Convicted murderer breached his sexual risk order

A murderer who strangled a teenager to death before leaving her half naked body in a field has walked free from court after breaching rules imposed on him by the courts.

James Duggan was found guilty of the murder of Rebecca Ryle in Australia back in 2006 and was jailed for life, having emigrated Down Under from Liverpool as a child.

He has since been released from this sentence and was deported back to the UK last year, but has continued to have brushes with the law.

Liverpool Crown Court heard today, Monday, that the now 38-year-old was subject to indefinite notification requirements in January this year after being convicted of breaching a sexual risk order (SRO) and battery.

Duggan, of School Lane in Rainhill, had been given this SRO in August 2022 following his return to this country due to a “sexual motive” behind the killing.

Shannon Stewart, prosecuting, described how he then failed to inform his offender manager of a relationship he had formed with a woman as he was required to do as part of the order, which the police became aware of after an incident in which he punched her in the stomach.

The killer was released from this 26-week sentence on July 11 and was required to sign the sex offenders’ register within the following three days, but failed to do so.

Duggan was subsequently arrested again on July 17 and told detectives under interview that he had “phoned probation but got no reply”. He has been remanded in custody since.

The defendant received life imprisonment with a minimum term of 11 years in April 2006, having been convicted of Ms Ryle’s murder.

The Western Australian Supreme Court heard during his trial that Duggan, who moved to the country from Merseyside aged 11, had met his 19-year-old victim in a pub in Perth on the evening of May 5, 2004 and offered to walk her home.

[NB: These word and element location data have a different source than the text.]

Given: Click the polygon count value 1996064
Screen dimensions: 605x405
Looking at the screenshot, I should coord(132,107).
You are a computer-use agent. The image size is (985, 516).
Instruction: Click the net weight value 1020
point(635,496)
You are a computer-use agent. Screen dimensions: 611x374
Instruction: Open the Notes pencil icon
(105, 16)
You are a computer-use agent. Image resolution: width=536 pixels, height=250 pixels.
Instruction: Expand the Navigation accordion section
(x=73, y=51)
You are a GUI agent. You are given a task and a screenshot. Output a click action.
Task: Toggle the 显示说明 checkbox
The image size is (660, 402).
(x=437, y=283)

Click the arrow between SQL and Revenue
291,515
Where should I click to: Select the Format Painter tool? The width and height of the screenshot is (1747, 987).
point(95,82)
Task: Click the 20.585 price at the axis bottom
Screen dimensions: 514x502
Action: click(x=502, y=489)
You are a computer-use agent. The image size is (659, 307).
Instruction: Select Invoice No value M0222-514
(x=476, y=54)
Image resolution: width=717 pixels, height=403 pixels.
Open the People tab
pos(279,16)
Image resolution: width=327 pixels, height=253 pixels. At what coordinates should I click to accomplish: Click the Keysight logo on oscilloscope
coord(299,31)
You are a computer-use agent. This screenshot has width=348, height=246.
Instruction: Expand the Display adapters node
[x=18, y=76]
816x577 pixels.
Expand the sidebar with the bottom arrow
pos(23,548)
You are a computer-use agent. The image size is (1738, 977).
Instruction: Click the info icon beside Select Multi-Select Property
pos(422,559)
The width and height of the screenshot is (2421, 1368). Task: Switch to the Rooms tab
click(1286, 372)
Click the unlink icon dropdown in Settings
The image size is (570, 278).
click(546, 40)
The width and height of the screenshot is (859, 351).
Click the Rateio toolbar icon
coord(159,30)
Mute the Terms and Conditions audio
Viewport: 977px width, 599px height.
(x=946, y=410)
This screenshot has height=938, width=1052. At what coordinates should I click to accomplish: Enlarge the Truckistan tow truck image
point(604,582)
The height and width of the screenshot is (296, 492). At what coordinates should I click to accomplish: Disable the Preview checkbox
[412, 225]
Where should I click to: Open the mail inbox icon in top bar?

But he then strangled her for three minutes in a park just metres away from her home and left her half-naked body in a field, to be found by police officers a few hours later.

Justice Lindy Jenkins said she had died “alone and degraded”, with her murderer – who was also a teen at the time – ultimately serving nearly 18 years.

Duggan was refused parole following a hearing in 2019, due in part to his “lack of acknowledgement of wrongdoing and apparent lack of remorse”. But his case was reviewed again in September 2021, when the Attorney General recommended his release after he had “imparted remorse and regret towards the offence, as well as acknowledging the victim” – leading to him being freed in March 2022 and later deported.

Duggan, who appeared in the dock wearing a white t-shirt and black Adidas tracksuit bottoms and sported greying dark hair and a beard, admitted failing to comply with notification requirement and failing to comply with a suspended sentence order.

He was handed a nine-month imprisonment suspended for two years, 180 hours of unpaid work, a rehabilitation activity requirement of up to 30 days, a six-month alcohol abstinence requirement and a 12-month drug rehabilitation requirement as well as being told to complete a relationships programme.

Sentencing, Recorder David Knifton KC said: “This is not a case of going off the radar, it is simply a case of failing to notify the police of the address at which you were living. I am unable to accept that this is an inadvertent breach.

“You have a history of drug and alcohol misuse. This is your second breach in the first six months of the order being made.

“I am satisfied, given the acceptance on your part of the seriousness of your offending and your need to address your underlying issues, that this is a case in which I can suspend the sentence of imprisonment I must impose. There is, in your case, a realistic prospect of rehabilitation.”